In an interview, Hatfield said Sauer told him he planned to subpoena four of the physicians for depositions. An attempt by Sauer to subpoena the same physicians while in St. Louis Circuit Court was quashed by Stelzer, who said their testimony was not relevant to the matter before him.
Dandamudi said he would set aside five days for the hearing.
The hearing date now falls after a new law banning abortions after 8 weeks of pregnancy would go into effect on Aug. 28.
Planned Parenthood clinic in St. Louis already doesn’t offer the most commonly used technique -- medication abortions -- in the first trimester because it finds a rule issued by DHSS to perform a pelvic exam before the procedure to be “unethical” and unnecessarily invasive.

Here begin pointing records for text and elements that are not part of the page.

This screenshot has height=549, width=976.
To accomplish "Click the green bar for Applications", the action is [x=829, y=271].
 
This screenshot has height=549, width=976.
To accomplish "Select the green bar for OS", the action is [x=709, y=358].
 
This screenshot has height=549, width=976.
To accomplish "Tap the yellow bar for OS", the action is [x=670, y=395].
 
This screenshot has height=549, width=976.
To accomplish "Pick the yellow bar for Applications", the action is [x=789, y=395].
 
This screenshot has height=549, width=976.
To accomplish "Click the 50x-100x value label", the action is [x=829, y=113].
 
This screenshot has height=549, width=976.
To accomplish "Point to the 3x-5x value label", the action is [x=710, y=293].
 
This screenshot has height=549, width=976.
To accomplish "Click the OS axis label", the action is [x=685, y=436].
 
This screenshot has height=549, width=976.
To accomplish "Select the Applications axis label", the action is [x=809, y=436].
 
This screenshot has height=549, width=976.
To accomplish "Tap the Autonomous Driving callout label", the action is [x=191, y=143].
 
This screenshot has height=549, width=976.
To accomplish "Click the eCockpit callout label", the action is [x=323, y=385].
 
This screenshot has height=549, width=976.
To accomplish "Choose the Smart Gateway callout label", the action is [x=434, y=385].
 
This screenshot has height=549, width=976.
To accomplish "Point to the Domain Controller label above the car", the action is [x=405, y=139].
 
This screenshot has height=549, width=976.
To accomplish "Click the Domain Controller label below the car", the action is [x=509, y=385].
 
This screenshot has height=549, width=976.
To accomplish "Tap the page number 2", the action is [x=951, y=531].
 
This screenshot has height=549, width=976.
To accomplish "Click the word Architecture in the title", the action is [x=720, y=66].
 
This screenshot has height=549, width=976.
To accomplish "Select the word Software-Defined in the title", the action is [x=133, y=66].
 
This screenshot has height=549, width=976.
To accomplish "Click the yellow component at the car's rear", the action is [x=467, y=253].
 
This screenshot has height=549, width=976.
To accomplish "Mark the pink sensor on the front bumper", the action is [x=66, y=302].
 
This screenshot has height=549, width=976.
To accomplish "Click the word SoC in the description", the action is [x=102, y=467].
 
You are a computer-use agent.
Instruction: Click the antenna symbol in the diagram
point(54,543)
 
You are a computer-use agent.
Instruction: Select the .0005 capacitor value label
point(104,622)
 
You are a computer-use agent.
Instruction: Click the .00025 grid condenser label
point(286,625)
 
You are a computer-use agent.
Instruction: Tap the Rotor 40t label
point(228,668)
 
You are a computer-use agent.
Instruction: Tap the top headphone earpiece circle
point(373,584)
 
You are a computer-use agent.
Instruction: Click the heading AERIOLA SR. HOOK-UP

Instead, it directs most of its Missouri patients to a Planned Parenthood clinic across the border in Illinois.
The law is expected to be challenged in court and the American Civil Liberties Union is pursuing a referendum that would have Missourians vote to approve or reverse the law in 2020. The ACLU’s application for a referendum was thrown out by the Secretary of State Jay Ashcroft, and an appeal of Ashcroft’s decision is being litigated in the Missouri Western District Court of Appeals.